I took the book off of Dex’s chest and tossed it to the floor. He brought his head down between my legs and I let all the other reasons wash over me.
***
The next morning Rebecca agreed to take my bike back up to Seattle. Actually, she seemed kind of excited about it, although it led to her fretting over what to wear since she didn’t really pack for that kind of excursion. Luckily, Ada came to the rescue and let her borrow her McQueen leather jacket and designer jeans for the ride. Turns out both of them could wear each other’s clothes with ease. I pretended I didn’t hate them for that.
After we said goodbye to Rebecca, who also assured us she would love to take care of Fat Rabbit, Dex and I went back to work on the footage for the show while Ada popped in and out, enjoying her weekend. My parents kept themselves scarce and decided to head into the city to do some shopping. I think I even heard the phrase, “I’ll keep an eye on the bridal boutiques” come out of my mother’s mouth, which both thrilled and horrified me. Thrilled me because it meant she was accepting I was getting married—not to mention it reminded me that, holy crap, I had a wedding to plan—and horrified me because clothes shopping with my mom was always a nightmare.

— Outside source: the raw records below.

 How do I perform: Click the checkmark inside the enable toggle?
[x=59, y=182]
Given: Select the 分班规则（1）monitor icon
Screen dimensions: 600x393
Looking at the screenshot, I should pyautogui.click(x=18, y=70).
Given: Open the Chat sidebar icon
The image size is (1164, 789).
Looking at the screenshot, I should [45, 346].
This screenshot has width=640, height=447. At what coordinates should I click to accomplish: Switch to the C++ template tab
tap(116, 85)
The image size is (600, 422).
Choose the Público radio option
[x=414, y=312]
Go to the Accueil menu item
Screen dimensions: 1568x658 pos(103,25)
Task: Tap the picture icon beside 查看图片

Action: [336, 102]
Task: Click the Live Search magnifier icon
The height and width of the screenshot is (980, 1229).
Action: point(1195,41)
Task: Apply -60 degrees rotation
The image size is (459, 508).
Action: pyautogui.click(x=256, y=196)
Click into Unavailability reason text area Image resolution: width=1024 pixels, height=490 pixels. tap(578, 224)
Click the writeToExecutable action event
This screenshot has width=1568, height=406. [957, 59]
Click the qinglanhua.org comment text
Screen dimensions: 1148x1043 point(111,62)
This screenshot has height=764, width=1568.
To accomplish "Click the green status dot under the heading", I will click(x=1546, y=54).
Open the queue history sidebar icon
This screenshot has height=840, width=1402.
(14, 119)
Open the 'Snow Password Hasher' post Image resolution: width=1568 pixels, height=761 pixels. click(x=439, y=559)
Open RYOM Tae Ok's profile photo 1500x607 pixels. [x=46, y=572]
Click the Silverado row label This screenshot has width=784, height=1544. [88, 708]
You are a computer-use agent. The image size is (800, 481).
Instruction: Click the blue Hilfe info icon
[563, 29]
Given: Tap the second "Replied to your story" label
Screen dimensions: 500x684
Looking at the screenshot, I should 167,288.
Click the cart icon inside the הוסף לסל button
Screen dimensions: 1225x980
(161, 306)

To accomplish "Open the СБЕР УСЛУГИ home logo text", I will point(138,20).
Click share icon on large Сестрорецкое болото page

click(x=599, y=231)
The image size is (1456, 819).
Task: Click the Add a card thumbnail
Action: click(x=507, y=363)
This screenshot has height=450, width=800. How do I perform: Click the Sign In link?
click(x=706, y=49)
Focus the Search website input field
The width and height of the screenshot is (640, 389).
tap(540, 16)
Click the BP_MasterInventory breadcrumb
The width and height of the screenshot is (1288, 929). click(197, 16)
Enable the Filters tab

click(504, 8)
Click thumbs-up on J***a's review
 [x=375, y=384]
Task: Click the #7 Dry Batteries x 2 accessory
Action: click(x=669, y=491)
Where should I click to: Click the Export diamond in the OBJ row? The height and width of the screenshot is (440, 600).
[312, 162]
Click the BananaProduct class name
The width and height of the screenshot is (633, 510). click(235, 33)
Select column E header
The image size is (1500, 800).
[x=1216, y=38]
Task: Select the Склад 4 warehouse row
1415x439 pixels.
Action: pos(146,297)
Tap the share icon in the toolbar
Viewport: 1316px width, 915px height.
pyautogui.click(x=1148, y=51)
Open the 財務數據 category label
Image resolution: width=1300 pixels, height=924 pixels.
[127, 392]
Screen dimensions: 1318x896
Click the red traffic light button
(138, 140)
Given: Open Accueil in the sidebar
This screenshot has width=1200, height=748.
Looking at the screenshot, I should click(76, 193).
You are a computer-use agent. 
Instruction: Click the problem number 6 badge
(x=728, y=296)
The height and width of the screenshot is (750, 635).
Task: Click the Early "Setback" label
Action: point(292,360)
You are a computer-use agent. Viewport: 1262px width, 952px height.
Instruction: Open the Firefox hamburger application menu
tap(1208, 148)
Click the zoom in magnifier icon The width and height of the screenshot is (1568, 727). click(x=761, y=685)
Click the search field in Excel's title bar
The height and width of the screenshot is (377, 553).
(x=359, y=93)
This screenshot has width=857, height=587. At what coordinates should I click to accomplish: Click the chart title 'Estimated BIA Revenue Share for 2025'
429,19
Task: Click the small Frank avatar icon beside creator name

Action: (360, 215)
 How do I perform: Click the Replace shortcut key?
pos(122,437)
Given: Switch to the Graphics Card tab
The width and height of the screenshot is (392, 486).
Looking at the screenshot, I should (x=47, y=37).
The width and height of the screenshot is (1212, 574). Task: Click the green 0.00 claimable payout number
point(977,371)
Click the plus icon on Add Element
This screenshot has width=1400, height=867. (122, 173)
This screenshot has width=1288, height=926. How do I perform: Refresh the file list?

I could only imagine how wedding dress shopping was going to go, let alone anything else that had to do with the wedding.
But we would cross that bridge when we came to it. For now, I was just going to enjoy being engaged, and when it came time to pick a date and plan a wedding, well then I’d jump right in with both feet.
We’d been inside my bedroom for hours, just editing and adding music and talking about how we were going to tell Jimmy that it was all over, when I’d had enough.
I got up off the bed, stretching as I went. “I’m going for a walk, you want to come with?” I asked Dex.
He shook his head. “You go ahead, kiddo. I’m so close to being done here.”
“All right, be right back.”
I was halfway out the door when he said, “I love you, baby.”
“Love you too,” I told him. I skipped down the stairs and called out for Ada. She came out of the TV room looking sweaty. “What are you doing?”
“Exercising,” she said, wiping her sweat off her face. “Remember, I told you about it and stuff?”